Each record is to be given again precisely as written.

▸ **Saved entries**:
=======

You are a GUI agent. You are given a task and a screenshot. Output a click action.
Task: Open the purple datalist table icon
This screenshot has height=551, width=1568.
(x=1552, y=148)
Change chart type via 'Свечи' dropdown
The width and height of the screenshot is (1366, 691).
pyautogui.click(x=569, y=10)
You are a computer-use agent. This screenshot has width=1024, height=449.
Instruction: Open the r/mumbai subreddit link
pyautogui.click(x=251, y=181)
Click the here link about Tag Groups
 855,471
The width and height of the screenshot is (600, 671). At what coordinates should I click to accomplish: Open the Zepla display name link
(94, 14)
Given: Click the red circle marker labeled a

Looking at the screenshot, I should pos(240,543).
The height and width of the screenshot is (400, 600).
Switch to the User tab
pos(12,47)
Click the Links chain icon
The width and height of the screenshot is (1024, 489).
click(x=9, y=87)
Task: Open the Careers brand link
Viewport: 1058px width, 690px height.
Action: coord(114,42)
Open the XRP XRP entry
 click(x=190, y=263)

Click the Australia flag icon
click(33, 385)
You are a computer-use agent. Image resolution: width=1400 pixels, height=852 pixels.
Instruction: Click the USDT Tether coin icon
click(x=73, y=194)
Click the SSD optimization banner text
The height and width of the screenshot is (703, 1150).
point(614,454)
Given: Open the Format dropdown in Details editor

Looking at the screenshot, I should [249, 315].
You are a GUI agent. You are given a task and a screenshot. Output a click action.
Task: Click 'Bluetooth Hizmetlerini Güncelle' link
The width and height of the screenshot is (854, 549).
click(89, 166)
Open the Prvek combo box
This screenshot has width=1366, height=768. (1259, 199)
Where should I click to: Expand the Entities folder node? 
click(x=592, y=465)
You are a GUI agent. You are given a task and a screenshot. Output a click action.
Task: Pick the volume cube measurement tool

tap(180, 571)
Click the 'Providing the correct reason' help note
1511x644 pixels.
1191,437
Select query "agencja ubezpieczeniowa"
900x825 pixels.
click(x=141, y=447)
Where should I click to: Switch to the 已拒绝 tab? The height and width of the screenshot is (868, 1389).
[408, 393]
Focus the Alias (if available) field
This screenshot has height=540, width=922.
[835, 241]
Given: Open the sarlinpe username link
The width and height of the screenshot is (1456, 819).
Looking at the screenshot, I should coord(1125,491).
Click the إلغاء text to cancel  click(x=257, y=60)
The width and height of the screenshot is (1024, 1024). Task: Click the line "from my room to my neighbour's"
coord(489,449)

=======

▸ **SOLVED PROBLEM**:
You are a GUI agent. You are given a task and a screenshot. Output a click action.
Task: Open the purple datalist table icon
This screenshot has height=551, width=1568.
(x=1552, y=148)
Change chart type via 'Свечи' dropdown
The width and height of the screenshot is (1366, 691).
pyautogui.click(x=569, y=10)
You are a computer-use agent. This screenshot has width=1024, height=449.
Instruction: Open the r/mumbai subreddit link
pyautogui.click(x=251, y=181)
Click the here link about Tag Groups
 855,471
The width and height of the screenshot is (600, 671). At what coordinates should I click to accomplish: Open the Zepla display name link
(94, 14)
Given: Click the red circle marker labeled a

Looking at the screenshot, I should pos(240,543).
The height and width of the screenshot is (400, 600).
Switch to the User tab
pos(12,47)
Click the Links chain icon
The width and height of the screenshot is (1024, 489).
click(x=9, y=87)
Task: Open the Careers brand link
Viewport: 1058px width, 690px height.
Action: coord(114,42)
Open the XRP XRP entry
 click(x=190, y=263)

Click the Australia flag icon
click(33, 385)
You are a computer-use agent. Image resolution: width=1400 pixels, height=852 pixels.
Instruction: Click the USDT Tether coin icon
click(x=73, y=194)
Click the SSD optimization banner text
The height and width of the screenshot is (703, 1150).
point(614,454)
Given: Open the Format dropdown in Details editor

Looking at the screenshot, I should [249, 315].
You are a GUI agent. You are given a task and a screenshot. Output a click action.
Task: Click 'Bluetooth Hizmetlerini Güncelle' link
The width and height of the screenshot is (854, 549).
click(89, 166)
Open the Prvek combo box
This screenshot has width=1366, height=768. (1259, 199)
Where should I click to: Expand the Entities folder node? 
click(x=592, y=465)
You are a GUI agent. You are given a task and a screenshot. Output a click action.
Task: Pick the volume cube measurement tool

tap(180, 571)
Click the 'Providing the correct reason' help note
1511x644 pixels.
1191,437
Select query "agencja ubezpieczeniowa"
900x825 pixels.
click(x=141, y=447)
Where should I click to: Switch to the 已拒绝 tab? The height and width of the screenshot is (868, 1389).
[408, 393]
Focus the Alias (if available) field
This screenshot has height=540, width=922.
[835, 241]
Given: Open the sarlinpe username link
The width and height of the screenshot is (1456, 819).
Looking at the screenshot, I should coord(1125,491).
Click the إلغاء text to cancel  click(x=257, y=60)
The width and height of the screenshot is (1024, 1024). Task: Click the line "from my room to my neighbour's"
coord(489,449)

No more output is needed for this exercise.